● **Texte**
===

REICH TRANQUILLE, ADOLFETTE

LES TROIS VIRAGOS, CERTIGNY & DE WARGNY
LE DINOSAURE # 1, 1965

Dans quelles eaux nage-t-on ? Avec aux commandes de cette drôle d'affaire deux agités du carafon comme Henry Certigny et Guy de Wargny, difficile de le dire. Difficile surtout de s'avancer sans zigzaguer. Encore un de ces carrefours biscornus de la littérature populaire. Plusieurs genres se croisent, improbables, incertains, et aboutissent à une jolie petite impasse fleurie.
Pour définir la chose rapidement et sans prise de risque, causons donc de ces Viragos comme d'un exercice de cabriole dans le registre déjà bien compliqué de l'espionnage burlesque, piano bastringue et tout le toutime.
Surlignons aussi au feutre gras, puisque nous en sommes réduit à ça, qu'il y a du Wodehouse là-dessous, mais du Wodehouse qui négligerait de s’appesantir sur les causes de ses effets, de se plier à quelques convenances narratives élémentaires et, du même coup, laisserait sur le bas coté une bonne part de son sens loufoque – comme lettre morte pour les lecteurs pressés, les pointilleux du registre millimétré, les passionnés du tamponable et de l'étiquetable à vue.
Car introduire un personnage, c'est lui donner une certaine assise, un statut aisément admissible et, là, assurément, Conrad de Viandem, héros en titre du bouquin, se dresse fièrement à côté de ses pompes. À la fois aristocrate et majordome, d'une pierre d'un coup. Disons : noble à tout faire. Voila pour l'aspect primitivement Wodehousien de la chose. Et puis, en complément du curriculum, espion à la manque, grand séducteur un peu niais et représentant improvisé pour le magnat américain de la brosse à dents anti-carrie. Ça peut sembler compliqué, mais non, rien de rien, tout va bien.

« alors qu'il vivait si tranquillement à Chicago, en parasite délicat, quelle fâcheuse idée l'avait donc jeté dans l'aventure ! »

===

● **Données sources**

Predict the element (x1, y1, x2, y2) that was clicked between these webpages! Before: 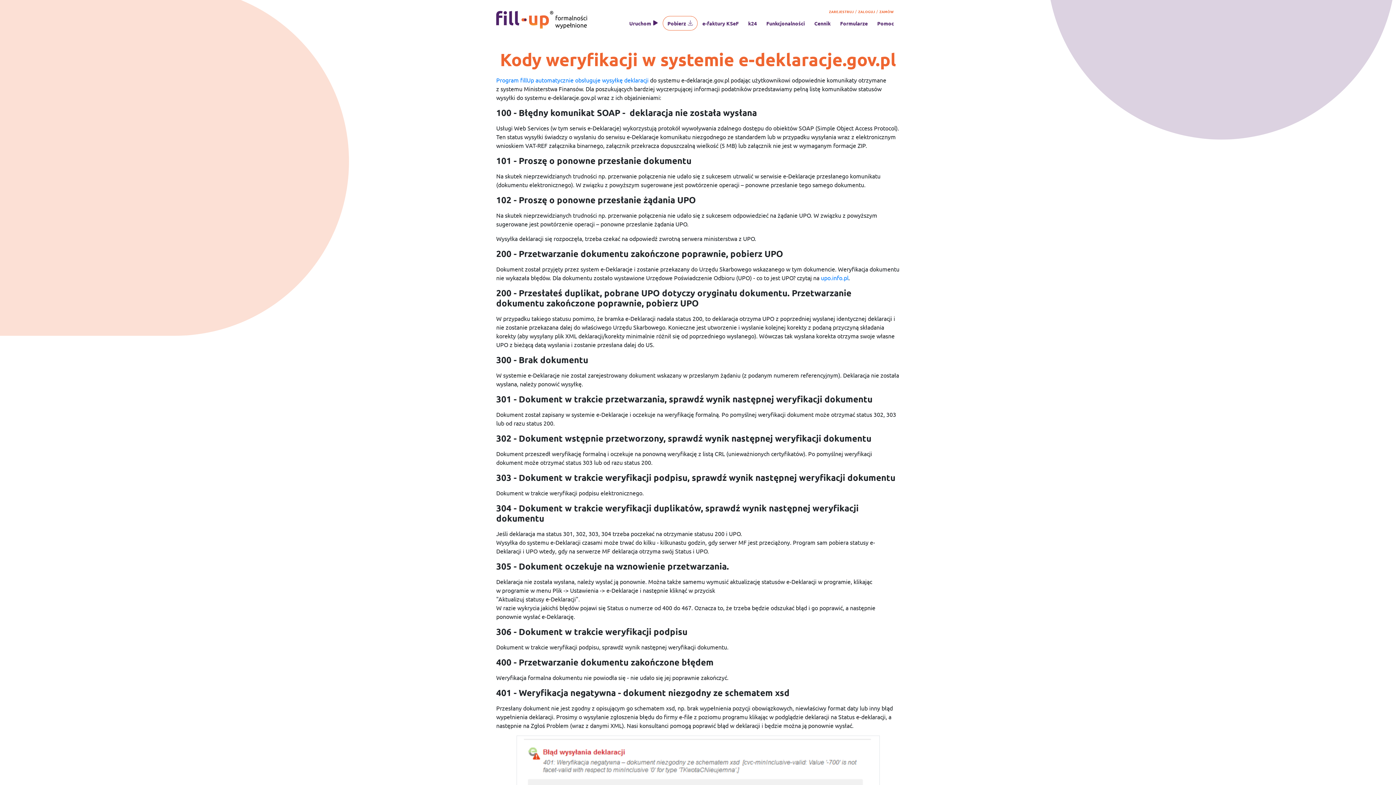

===

Poursuivez la critique des Trois Viragos en reprenant juste après sa dernière phrase. Les données n'interviennent pas dans cet exercice.

On passera sur la fâcheuse idée, la quête et les motivations de Conrad. Tout cela, finalement, n'a que peu d'importance. Le décorum perverti, par contre, occupe toute notre attention. C'est celui des romans d'espionnage et d'aventures à l'ancienne, personnifiés par Leopold Biske, compagnon de route de Conrad, espion juif, « Rouletabille israélien. »
La formule est étonnante, à une époque et pour un genre ayant substitué aux drôles de héros feuilletonesques du début du siècle les froids surhommes de l'age atomique, elle illustre pourtant à la perfection le pied de nez qu’exécutent ces Viragos. Au diable la modernité ! On est ici plus près d'un Henri Jeanne Magog que du Fleuve Noir Espionnage.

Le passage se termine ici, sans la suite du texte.